Mengele, apodado “Ángel de la Muerte”, fue el emblema de esa depravación científica que vistió de bata blanca. Médico formado, culto, incluso refinado, se transformó en el juez supremo de la vida y la muerte. Sus experimentos son el paradigma de lo que no se puede hacer en la experimentación con seres vivos. Su figura encarna la metamorfosis del saber en arrogancia, de la ciencia en superstición política. Era la negación absoluta del juramento hipocrático, la burla a la idea misma de humanidad.
Víctor Capesius, en cambio, representa un matiz diferente del mal. Farmacéutico de origen transilvano, educado en las mejores escuelas y empleado de Bayer antes de la guerra, llegó a Auschwitz como comandante de las SS, jefe de la farmacia. Su labor debía ser, en principio, técnica y limitada: distribuir medicamentos, mantener el orden en los depósitos, asistir a los médicos, aunque al parecer no tuvo contacto con Mengele. Pero pronto se vio implicado en la selección de prisioneros para la cámara de gas, y en la incautación de joyas y pertenencias de los deportados. Algunos testigos recordaron su amabilidad; otros, su fría eficacia. Se dijo que había protegido a algunos prisioneros farmacéuticos, haciéndoles trabajar en la farmacia. Esos gestos, aunque reales, no bastan para redimirlo: el que permanece dentro del engranaje del mal, aun actuando con cortesía, continúa siendo parte de él.

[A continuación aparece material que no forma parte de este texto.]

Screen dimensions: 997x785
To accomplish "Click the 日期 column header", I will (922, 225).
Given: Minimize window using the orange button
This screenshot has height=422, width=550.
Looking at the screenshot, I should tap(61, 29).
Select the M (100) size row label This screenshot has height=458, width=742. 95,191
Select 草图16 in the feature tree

Sin embargo, el contraste entre Mengele y Capesius no puede despacharse con una simple escala de crueldad. El primero se creyó demiurgo, creador de una nueva humanidad; el segundo, quizá, un funcionario obediente que cerró los ojos. Entre ambos media la diferencia que separa al fanático del cobarde. Uno experimentaba con gemelos en nombre de la raza; el otro no tuvo inconveniente en seleccionar a los prisioneros para la vida o la muerte. En los dos casos, la inteligencia y la formación se pusieron al servicio de la barbarie.

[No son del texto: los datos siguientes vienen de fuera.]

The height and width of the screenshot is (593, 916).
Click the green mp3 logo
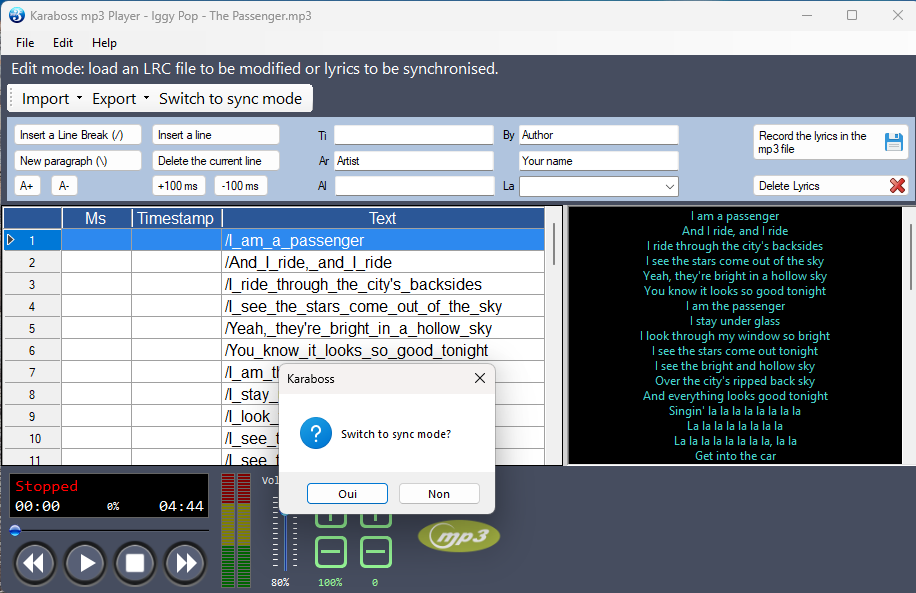coord(459,537)
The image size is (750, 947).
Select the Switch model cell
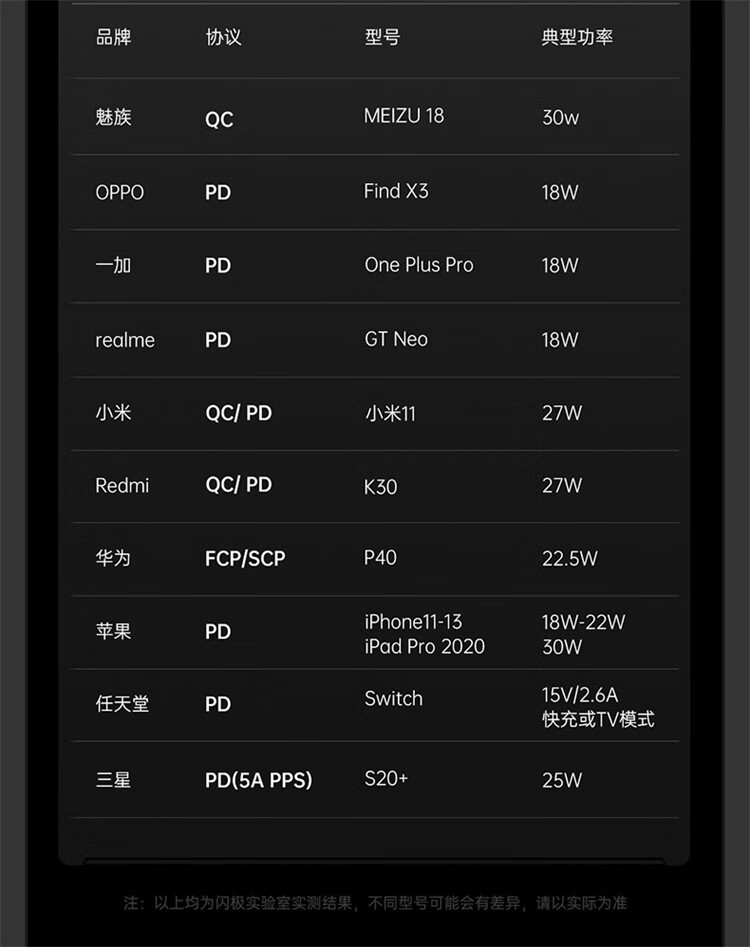point(393,699)
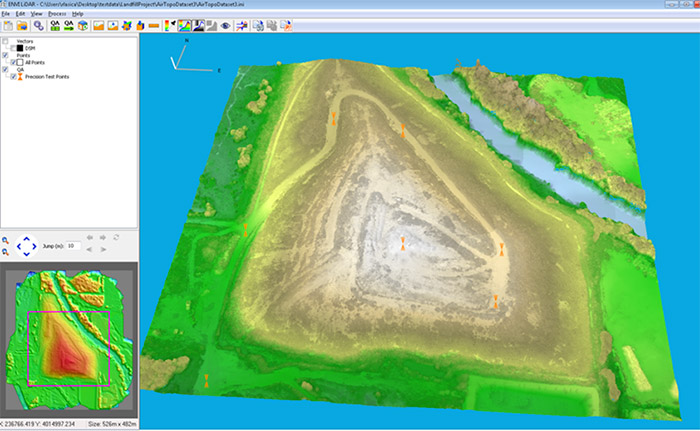Click the zoom in magnifier icon
Image resolution: width=700 pixels, height=431 pixels.
pyautogui.click(x=6, y=240)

Tras la guerra, la justicia humana fue desigual. Mengele huyó a Sudamérica y murió impune, ahogado en una playa brasileña, mientras el mundo seguía buscándolo. Capesius, en cambio, fue juzgado y condenado a nueve años de prisión, una pena leve para su responsabilidad. Cumplió su condena y regresó a su hogar en Göppingen, donde sus vecinos le recibieron con aplausos al entrar en un concierto, ironías de la vida. Murió libre, con la consideración de un ciudadano respetable. Aun así, su historia resulta acaso más perturbadora que la del médico demoníaco: porque demuestra que el mal no siempre lleva cuernos ni uniforme negro, sino que puede ocultarse tras la sonrisa de un hombre correcto, un padre de familia, un farmacéutico de confianza.

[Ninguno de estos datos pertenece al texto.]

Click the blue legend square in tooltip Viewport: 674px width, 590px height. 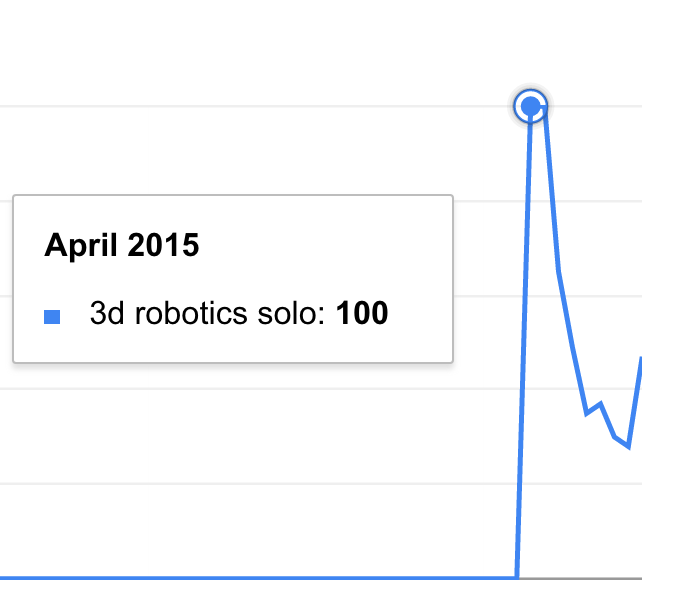click(52, 317)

Al contemplar estas vidas, la pregunta inevitable es qué hubiéramos hecho nosotros. ¿Habríamos tenido el valor de negarnos, de resistir, de morir por no servir al horror? No es fácil imaginarlo desde la seguridad de nuestros tiempos.
Mengele y Capesius no son solo figuras del pasado. Son advertencias permanentes sobre la fragilidad de lo moral y la facilidad con que se traicionan los valores de las profesiones más nobles. Ninguno de los dos merece disculpa; y, sin embargo, ambos nos obligan a mirar dentro de nosotros mismos, allí donde el bien y el mal se confunden bajo la apariencia de lo normal.